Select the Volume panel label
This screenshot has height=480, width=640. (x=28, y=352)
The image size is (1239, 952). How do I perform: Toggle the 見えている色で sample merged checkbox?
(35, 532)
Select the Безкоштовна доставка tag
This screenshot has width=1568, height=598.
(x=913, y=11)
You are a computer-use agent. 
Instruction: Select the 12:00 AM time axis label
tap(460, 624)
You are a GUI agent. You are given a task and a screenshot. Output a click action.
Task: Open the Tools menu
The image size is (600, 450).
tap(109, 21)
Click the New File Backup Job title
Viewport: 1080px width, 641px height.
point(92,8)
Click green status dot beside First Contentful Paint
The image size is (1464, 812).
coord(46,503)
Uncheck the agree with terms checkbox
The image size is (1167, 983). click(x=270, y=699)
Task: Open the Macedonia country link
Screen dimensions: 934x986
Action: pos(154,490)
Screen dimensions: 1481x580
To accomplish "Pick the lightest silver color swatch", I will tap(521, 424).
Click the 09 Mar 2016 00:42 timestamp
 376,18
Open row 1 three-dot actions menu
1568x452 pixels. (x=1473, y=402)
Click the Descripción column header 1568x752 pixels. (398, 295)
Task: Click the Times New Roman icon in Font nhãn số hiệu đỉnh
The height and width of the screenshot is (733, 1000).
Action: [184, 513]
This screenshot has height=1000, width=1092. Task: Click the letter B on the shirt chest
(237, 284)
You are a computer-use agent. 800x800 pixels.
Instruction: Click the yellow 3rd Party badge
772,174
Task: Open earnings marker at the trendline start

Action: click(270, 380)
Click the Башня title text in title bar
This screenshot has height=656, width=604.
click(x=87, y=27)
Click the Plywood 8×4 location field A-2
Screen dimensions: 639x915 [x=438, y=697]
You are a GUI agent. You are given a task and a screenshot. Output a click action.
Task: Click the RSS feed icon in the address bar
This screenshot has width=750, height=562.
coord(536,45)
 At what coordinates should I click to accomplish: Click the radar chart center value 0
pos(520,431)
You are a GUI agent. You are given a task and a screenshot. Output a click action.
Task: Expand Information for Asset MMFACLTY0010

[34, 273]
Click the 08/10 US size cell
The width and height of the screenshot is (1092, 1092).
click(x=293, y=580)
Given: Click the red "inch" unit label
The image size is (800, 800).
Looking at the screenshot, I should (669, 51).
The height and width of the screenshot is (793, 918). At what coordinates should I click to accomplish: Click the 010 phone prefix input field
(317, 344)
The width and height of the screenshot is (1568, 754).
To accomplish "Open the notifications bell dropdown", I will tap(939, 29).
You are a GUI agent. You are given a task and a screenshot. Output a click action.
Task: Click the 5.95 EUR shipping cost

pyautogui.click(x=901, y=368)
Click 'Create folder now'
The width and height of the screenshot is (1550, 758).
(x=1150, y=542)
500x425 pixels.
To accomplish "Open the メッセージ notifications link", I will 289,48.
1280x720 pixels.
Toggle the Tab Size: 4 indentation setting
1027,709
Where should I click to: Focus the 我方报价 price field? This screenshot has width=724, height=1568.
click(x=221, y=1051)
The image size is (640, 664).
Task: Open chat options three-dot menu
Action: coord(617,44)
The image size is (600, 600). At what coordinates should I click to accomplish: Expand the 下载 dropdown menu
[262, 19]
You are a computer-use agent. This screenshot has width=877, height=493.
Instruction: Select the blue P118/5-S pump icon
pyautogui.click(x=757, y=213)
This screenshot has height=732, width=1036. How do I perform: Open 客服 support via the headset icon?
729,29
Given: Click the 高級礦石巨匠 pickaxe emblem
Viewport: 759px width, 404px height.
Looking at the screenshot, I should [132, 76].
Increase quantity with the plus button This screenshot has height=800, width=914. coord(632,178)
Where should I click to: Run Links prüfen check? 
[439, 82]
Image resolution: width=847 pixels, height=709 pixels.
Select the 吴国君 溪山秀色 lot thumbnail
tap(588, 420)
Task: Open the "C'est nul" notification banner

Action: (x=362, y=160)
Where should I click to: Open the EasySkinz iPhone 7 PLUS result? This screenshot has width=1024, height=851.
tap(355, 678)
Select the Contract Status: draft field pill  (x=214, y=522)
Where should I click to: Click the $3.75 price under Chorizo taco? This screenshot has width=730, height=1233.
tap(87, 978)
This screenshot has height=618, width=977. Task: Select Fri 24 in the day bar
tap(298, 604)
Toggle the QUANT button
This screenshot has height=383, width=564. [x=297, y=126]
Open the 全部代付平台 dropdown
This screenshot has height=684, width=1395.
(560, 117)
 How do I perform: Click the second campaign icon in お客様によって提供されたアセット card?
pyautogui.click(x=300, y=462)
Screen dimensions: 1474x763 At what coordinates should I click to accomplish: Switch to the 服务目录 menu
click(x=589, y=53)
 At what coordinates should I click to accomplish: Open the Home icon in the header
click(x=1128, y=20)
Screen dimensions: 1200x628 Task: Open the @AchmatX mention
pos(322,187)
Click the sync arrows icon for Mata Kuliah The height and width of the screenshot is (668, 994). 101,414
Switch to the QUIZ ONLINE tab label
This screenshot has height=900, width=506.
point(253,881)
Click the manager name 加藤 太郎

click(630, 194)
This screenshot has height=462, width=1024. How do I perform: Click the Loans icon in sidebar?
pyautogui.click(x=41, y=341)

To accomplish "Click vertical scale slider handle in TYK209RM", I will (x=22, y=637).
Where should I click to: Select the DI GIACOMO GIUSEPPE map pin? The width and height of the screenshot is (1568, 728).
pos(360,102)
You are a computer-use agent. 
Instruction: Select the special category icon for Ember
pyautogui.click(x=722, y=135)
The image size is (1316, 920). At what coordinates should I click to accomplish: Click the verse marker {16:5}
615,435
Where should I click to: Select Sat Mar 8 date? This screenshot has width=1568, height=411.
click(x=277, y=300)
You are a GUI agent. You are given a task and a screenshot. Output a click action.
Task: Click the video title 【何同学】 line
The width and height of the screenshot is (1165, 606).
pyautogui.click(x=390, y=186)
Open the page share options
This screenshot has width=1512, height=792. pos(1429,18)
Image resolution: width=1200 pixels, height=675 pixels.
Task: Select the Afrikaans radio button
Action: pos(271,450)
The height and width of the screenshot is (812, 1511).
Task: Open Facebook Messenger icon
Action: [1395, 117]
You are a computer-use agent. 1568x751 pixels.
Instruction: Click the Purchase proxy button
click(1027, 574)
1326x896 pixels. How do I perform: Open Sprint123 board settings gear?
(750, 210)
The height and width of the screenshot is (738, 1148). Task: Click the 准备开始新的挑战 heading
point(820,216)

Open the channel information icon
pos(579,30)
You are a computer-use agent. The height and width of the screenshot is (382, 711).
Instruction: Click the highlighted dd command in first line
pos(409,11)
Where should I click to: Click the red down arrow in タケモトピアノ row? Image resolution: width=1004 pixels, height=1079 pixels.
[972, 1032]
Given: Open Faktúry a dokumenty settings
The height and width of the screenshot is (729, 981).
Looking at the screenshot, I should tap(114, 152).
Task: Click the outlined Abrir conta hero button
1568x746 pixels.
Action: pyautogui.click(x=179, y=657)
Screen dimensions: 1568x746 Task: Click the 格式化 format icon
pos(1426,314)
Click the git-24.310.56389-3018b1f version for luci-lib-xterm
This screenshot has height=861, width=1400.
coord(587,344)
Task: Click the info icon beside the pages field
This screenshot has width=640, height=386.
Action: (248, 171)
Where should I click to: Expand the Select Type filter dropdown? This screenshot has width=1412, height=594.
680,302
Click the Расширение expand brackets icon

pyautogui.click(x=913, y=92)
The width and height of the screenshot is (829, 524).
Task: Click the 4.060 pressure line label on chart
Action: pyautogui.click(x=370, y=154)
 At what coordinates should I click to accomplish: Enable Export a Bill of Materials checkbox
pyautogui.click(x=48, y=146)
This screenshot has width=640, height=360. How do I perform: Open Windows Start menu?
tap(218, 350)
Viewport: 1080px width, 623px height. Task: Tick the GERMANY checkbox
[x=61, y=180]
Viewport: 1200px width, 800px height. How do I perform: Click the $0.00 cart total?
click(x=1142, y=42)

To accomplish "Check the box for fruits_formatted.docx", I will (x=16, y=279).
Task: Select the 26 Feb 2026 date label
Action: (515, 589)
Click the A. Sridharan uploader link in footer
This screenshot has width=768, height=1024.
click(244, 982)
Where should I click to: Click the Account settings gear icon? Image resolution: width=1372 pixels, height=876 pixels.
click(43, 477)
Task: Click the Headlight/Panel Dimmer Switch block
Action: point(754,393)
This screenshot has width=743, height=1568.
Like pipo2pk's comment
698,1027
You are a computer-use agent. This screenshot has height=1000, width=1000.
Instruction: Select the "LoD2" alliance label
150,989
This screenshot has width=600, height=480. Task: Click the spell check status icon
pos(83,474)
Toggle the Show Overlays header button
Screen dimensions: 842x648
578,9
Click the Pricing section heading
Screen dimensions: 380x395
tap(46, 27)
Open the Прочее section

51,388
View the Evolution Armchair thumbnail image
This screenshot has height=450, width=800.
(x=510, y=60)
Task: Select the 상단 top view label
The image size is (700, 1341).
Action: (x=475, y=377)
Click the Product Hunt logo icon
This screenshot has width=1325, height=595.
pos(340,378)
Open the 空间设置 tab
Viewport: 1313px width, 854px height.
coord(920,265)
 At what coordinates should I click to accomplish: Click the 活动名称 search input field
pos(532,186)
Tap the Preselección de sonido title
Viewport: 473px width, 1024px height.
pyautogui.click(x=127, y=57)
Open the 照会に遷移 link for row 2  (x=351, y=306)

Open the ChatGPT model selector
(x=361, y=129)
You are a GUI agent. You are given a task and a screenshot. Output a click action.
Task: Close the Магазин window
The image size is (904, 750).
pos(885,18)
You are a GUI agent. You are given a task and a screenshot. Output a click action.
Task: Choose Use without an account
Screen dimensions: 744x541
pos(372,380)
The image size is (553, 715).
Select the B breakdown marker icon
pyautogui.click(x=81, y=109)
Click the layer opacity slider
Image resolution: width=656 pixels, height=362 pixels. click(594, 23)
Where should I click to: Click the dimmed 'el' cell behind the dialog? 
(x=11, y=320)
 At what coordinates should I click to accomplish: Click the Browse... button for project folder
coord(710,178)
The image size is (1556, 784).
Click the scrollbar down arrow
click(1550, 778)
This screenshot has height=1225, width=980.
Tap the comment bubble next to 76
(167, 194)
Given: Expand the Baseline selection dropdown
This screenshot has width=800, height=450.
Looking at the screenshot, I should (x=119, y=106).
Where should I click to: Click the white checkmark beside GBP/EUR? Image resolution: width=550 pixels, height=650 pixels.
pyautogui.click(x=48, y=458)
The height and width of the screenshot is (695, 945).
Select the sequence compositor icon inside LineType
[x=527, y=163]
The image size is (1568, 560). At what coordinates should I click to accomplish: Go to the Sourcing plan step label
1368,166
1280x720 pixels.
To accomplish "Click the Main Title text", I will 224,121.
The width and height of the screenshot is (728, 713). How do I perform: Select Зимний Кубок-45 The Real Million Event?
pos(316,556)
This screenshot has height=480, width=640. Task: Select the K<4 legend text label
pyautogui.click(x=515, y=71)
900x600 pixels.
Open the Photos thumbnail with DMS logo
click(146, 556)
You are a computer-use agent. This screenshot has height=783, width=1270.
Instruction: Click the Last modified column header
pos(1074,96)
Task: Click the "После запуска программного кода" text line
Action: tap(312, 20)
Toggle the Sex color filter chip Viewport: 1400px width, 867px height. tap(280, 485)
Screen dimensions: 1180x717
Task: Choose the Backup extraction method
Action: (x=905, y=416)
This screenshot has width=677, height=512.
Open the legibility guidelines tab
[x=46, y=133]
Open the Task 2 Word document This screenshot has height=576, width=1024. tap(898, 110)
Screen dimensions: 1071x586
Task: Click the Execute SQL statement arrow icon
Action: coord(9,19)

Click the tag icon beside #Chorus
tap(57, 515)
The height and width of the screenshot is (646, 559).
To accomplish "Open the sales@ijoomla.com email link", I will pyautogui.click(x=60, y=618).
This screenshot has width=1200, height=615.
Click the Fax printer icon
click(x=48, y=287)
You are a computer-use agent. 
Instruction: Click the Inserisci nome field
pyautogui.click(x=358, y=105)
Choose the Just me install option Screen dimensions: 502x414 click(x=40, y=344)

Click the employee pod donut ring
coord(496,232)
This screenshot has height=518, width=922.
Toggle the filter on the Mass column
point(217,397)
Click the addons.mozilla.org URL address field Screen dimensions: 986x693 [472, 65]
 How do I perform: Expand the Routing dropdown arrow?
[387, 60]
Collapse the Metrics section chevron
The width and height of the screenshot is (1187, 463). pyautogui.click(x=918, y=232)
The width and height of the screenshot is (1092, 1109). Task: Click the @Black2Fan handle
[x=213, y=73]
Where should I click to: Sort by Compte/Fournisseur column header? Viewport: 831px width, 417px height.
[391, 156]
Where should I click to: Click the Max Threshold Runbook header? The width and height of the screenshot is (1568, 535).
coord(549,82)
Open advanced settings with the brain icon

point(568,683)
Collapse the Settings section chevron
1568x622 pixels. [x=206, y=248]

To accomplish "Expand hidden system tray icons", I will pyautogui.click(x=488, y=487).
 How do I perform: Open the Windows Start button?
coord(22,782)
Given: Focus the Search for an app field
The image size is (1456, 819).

┄┄┄┄┄┄

» **Your task**
Only the lines with "computer" are needed; find them in the records and copy each one.

» **Written solution**
You are a computer-use agent. 
You are a computer-use agent. 800x800 pixels.
You are a computer-use agent. This screenshot has width=877, height=493.
You are a computer-use agent. 
You are a computer-use agent. 1568x751 pixels.
You are a computer-use agent. The height and width of the screenshot is (382, 711).
You are a computer-use agent. This screenshot has height=1000, width=1000.
You are a computer-use agent. This screenshot has height=783, width=1270.
You are a computer-use agent. 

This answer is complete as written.